Strong Financial Performance

Avation’s interim results for the six months ended 31 December 2024 reflect a 20% increase in revenue to $55.4 million, up from $46.3 million in the previous period. This growth was driven by improved fleet utilisation and a significant boost in maintenance reserve revenue. EBITDA surged by 45% to $55.6 million, while operating profit increased to $18.8 million, despite non-cash fair value adjustments.

The company’s balance sheet remains robust, with net debt reducing by $45 million to $606 million at the end of the period. Additionally, net asset value (NAV) per share increased to 294p, reflecting Avation’s ability to generate shareholder value. Despite these strong fundamentals, the company’s shares continue to trade at a substantial 51% discount to NAV, which Zeus Capital believes is highly unjustified.

Expanding Fleet and Orderbook

Avation is actively expanding its fleet to capitalise on strong demand in the commercial aviation sector. The company has announced plans to acquire an Airbus A320 currently on lease to Etihad Airlines, complementing its orderbook of 11 ATR 72-600 aircraft and 24 purchase rights. This acquisition is expected to be completed in March 2025.

The company has also been executing strategic aircraft sales, with two ATR 72-600 sales set to generate approximately $10 million in net cash proceeds. Looking ahead, Avation plans to deliver two ATR 72-600 aircraft in Q4 2025, with one already placed with a lessee and the second expected to go to a Korean airline. Over the next decade, the company has outlined a plan to take delivery of up to 35 ATR 72 aircraft, reinforcing its long-term growth strategy.

Positive Market Outlook

With the commercial aviation sector experiencing a sustained recovery, Avation is well-positioned to benefit from increasing passenger demand and supply constraints in the aircraft leasing market. Zeus Capital maintains its 250p fair value target, underlining the significant upside potential in the company’s share price.

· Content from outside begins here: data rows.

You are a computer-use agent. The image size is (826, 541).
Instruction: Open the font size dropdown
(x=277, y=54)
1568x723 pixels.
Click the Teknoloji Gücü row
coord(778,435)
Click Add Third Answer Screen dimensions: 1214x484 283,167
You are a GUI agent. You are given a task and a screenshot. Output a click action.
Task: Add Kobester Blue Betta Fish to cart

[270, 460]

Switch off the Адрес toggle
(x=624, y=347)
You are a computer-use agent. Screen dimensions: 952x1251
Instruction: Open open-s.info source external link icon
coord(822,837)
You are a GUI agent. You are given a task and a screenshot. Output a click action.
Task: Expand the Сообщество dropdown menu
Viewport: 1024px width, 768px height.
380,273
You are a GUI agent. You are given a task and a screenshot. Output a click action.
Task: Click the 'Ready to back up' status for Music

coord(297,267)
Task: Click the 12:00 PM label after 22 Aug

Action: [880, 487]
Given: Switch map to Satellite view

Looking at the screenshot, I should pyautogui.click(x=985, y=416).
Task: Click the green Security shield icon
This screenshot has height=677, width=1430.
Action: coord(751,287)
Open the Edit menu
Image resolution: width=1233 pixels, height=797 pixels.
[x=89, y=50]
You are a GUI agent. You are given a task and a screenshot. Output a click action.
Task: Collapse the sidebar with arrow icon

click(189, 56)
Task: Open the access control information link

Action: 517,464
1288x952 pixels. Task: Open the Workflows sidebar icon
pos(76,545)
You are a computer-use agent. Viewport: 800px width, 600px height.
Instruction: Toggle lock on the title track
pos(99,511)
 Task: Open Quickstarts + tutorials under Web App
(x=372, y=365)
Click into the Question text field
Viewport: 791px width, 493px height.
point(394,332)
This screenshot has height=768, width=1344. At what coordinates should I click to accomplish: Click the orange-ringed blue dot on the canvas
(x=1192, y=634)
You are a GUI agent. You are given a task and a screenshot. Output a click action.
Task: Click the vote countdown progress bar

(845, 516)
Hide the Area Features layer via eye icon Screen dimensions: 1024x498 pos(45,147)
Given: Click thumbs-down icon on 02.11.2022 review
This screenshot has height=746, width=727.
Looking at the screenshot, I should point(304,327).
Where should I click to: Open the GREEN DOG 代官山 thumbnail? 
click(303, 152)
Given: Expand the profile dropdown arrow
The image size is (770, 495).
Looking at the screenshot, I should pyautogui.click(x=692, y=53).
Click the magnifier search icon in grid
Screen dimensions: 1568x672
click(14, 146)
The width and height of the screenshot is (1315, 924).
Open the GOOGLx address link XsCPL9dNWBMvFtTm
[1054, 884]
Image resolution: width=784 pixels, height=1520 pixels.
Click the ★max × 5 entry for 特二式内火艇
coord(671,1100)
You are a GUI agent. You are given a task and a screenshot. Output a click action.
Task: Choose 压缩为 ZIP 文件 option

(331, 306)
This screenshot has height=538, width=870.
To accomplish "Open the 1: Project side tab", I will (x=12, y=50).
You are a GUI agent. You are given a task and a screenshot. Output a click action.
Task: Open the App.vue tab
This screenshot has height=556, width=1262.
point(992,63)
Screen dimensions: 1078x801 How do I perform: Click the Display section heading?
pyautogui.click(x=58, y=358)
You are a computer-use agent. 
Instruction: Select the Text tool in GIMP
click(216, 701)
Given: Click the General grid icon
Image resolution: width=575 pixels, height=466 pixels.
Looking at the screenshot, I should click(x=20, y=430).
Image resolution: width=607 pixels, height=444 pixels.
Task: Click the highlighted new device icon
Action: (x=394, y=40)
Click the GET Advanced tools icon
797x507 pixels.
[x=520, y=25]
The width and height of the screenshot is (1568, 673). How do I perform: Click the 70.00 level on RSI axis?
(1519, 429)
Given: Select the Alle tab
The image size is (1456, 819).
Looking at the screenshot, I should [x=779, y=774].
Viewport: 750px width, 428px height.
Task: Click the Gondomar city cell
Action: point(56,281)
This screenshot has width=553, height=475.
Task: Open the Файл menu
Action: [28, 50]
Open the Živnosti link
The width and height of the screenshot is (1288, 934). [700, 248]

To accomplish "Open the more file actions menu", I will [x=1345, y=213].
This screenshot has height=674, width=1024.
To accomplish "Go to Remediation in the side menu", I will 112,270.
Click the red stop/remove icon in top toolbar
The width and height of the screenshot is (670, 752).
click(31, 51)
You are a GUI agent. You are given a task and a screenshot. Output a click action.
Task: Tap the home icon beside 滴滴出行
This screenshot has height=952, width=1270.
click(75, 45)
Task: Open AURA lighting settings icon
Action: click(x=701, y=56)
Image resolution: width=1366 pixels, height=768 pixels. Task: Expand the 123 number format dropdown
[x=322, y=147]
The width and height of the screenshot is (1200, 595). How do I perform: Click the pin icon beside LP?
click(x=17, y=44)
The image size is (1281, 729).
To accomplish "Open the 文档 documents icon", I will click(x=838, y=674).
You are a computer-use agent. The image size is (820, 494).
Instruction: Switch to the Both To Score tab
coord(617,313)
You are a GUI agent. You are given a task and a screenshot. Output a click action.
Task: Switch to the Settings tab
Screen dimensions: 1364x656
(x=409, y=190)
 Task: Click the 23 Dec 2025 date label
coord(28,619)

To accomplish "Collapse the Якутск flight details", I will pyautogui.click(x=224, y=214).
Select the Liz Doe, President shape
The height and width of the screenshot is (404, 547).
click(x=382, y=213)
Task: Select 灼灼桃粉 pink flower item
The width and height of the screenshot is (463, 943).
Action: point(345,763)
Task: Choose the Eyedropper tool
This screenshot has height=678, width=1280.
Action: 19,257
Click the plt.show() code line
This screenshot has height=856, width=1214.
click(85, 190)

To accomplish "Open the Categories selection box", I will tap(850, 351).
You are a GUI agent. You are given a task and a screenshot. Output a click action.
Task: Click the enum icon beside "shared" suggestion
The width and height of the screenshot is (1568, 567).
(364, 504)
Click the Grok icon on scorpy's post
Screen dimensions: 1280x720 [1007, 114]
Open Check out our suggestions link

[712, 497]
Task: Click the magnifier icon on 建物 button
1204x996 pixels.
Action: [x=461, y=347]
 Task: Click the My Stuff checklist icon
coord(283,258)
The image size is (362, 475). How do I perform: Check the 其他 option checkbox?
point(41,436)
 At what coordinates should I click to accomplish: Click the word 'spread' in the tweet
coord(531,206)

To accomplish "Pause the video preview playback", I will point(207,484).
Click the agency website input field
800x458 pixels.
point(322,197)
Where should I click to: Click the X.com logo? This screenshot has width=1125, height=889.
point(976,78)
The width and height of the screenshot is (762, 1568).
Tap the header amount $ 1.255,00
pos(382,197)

John Cummins, an analyst at Zeus Capital, remarked:
“Today’s interim results reflect a positive period of trading for the group, with continued progress on underlying profitability and cash generation, along with value-enhancing aircraft sales and lease placements successfully completed in the period. Given the company’s robust balance sheet position and growth prospects, we view the shares’ 51% discount to NAV as unjustified.”

On a Final Note

Avation’s latest results underscore its ability to generate consistent revenue growth, reduce debt, and strategically expand its fleet. With a favourable market backdrop and a well-managed balance sheet, the company remains in a strong position for the future. Investors seeking exposure to the aviation leasing sector may find Avation’s current valuation an attractive entry point.